Schwingshackl Andreas, Kimura Dai, Rovnaghi Cynthia R, Saravia Jordy S, Cormier Stephania A, Teng Bin, West Alina N, Meduri Umberto G, Anand Kanwaljeet J S
Department of Pediatrics, Mattel Children's Hospital at UCLA, Los Angeles, CA, United States.
Department of Pediatrics, University of Tennessee Health Science Center, Memphis, TN, United States.
Cytokine. 2016 Jan;77:63-71. doi: 10.1016/j.cyto.2015.10.007. Epub 2015 Nov 3.
A double-blind, randomized controlled trial showed that low-dose glucocorticoid therapy in pediatric ARDS patients is feasible and may improve both ventilation and oxygenation indices in these patients. However, the molecular mechanisms underlying potential changes in outcomes remain unclear. Based on these clinical findings, this study was designed to examine the effects of intravenous methylprednisolone on circulating inflammatory biomarkers in pediatric ARDS patients.
Double-blind, placebo-controlled randomized trial with blood collection on study entry and day 7.
Tertiary care children's hospital.
Children (0-18years) with ARDS undergoing mechanical ventilation.

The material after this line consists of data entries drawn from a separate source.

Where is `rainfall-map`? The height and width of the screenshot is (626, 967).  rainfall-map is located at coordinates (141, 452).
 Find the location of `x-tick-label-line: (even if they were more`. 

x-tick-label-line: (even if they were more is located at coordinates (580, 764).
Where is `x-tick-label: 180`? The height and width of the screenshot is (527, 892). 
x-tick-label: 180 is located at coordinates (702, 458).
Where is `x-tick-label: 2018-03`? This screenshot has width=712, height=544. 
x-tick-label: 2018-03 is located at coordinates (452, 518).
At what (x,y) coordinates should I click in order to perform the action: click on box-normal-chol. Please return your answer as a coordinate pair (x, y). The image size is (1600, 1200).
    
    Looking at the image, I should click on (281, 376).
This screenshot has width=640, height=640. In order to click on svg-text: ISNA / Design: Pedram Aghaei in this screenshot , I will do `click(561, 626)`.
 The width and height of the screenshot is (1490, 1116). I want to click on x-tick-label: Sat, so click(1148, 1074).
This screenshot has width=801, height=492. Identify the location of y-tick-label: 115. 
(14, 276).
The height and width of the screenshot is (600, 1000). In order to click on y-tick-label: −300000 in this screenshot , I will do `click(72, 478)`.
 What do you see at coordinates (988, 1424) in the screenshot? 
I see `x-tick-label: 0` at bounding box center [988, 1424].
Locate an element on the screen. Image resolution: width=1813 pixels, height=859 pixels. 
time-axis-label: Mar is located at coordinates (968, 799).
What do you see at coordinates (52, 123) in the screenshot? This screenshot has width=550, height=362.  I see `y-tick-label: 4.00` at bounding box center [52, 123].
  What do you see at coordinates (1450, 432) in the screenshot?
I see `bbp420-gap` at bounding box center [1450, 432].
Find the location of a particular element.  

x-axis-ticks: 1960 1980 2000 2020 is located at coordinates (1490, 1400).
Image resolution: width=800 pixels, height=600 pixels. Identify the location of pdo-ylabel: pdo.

35 children were randomized within 72h of mechanical ventilation. The glucocorticoid group received methylprednisolone 2mg/kg loading dose followed by 1mg/kg/day continuous infusion from days 1 to 7. Both groups were ventilated following the ARDSnet recommendations. WBC and differential cell counts, plasma cytokines and CRP levels, and coagulation parameters were analyzed on days 0 and 7.
At study entry, the placebo group had higher IL-15 and basophil levels. On day 7, in comparison to study entry, the placebo group had lower IL-1α, IFN-γ and IL-10 levels. The glucocorticoid group had lower INF-α, IL-6, IL-10, MCP-1, G-CSF and GM-CSF levels, and higher IL-17α levels on day 7 in comparison to study entry. Total and differential cell counts remained unchanged within the placebo group between days 0 and 7, whereas in the glucocorticoid group total WBC and platelets counts were increased on day 7. Pearson's correlation studies within the placebo and glucocorticoid groups revealed positive and negative correlations between cytokine levels, cell counts, coagulation parameters and relevant clinical parameters of disease severity identified in our previous study. Multiple regression models identified several cytokines as predictors for alterations in clinical parameters of disease severity.
This pilot study shows the feasibility of simultaneously measuring multiple inflammatory cytokines, cell counts and coagulation parameters in pediatric ARDS patients. We report statistical models that may be useful for future, larger trials to predict ARDS severity and outcomes.
一项双盲随机对照试验表明,小儿急性呼吸窘迫综合征(ARDS)患者采用低剂量糖皮质激素治疗是可行的,且可能改善这些患者的通气和氧合指标。然而,结局潜在变化的分子机制仍不清楚。基于这些临床发现,本研究旨在探讨静脉注射甲泼尼龙对小儿ARDS患者循环炎症生物标志物的影响。
双盲、安慰剂对照随机试验,在研究开始时和第7天采集血液。
三级护理儿童医院。
接受机械通气的ARDS患儿(0 - 18岁)。
35名儿童在机械通气72小时内随机分组。糖皮质激素组接受2mg/kg负荷剂量的甲泼尼龙,随后从第1天至第7天以1mg/kg/天持续输注。两组均按照ARDSnet建议进行通气。在第0天和第7天分析白细胞及分类细胞计数、血浆细胞因子和CRP水平以及凝血参数。
在研究开始时,安慰剂组的IL - 15和嗜碱性粒细胞水平较高。在第7天,与研究开始时相比,安慰剂组的IL - 1α、IFN - γ和IL - 10水平较低。与研究开始时相比,糖皮质激素组在第7天的INF - α、IL - 6、IL - 10、MCP - 1、G - CSF和GM - CSF水平较低,而IL - 17α水平较高。安慰剂组在第0天和第7天之间的总细胞计数和分类细胞计数保持不变,而糖皮质激素组在第7天的白细胞总数和血小板计数增加。安慰剂组和糖皮质激素组内的Pearson相关性研究揭示了细胞因子水平、细胞计数、凝血参数与我们之前研究中确定的疾病严重程度相关临床参数之间的正相关和负相关。多元回归模型确定了几种细胞因子作为疾病严重程度临床参数变化的预测因子。
这项初步研究表明在小儿ARDS患者中同时测量多种炎症细胞因子、细胞计数和凝血参数是可行的。我们报告了可能对未来更大规模试验预测ARDS严重程度和结局有用的统计模型。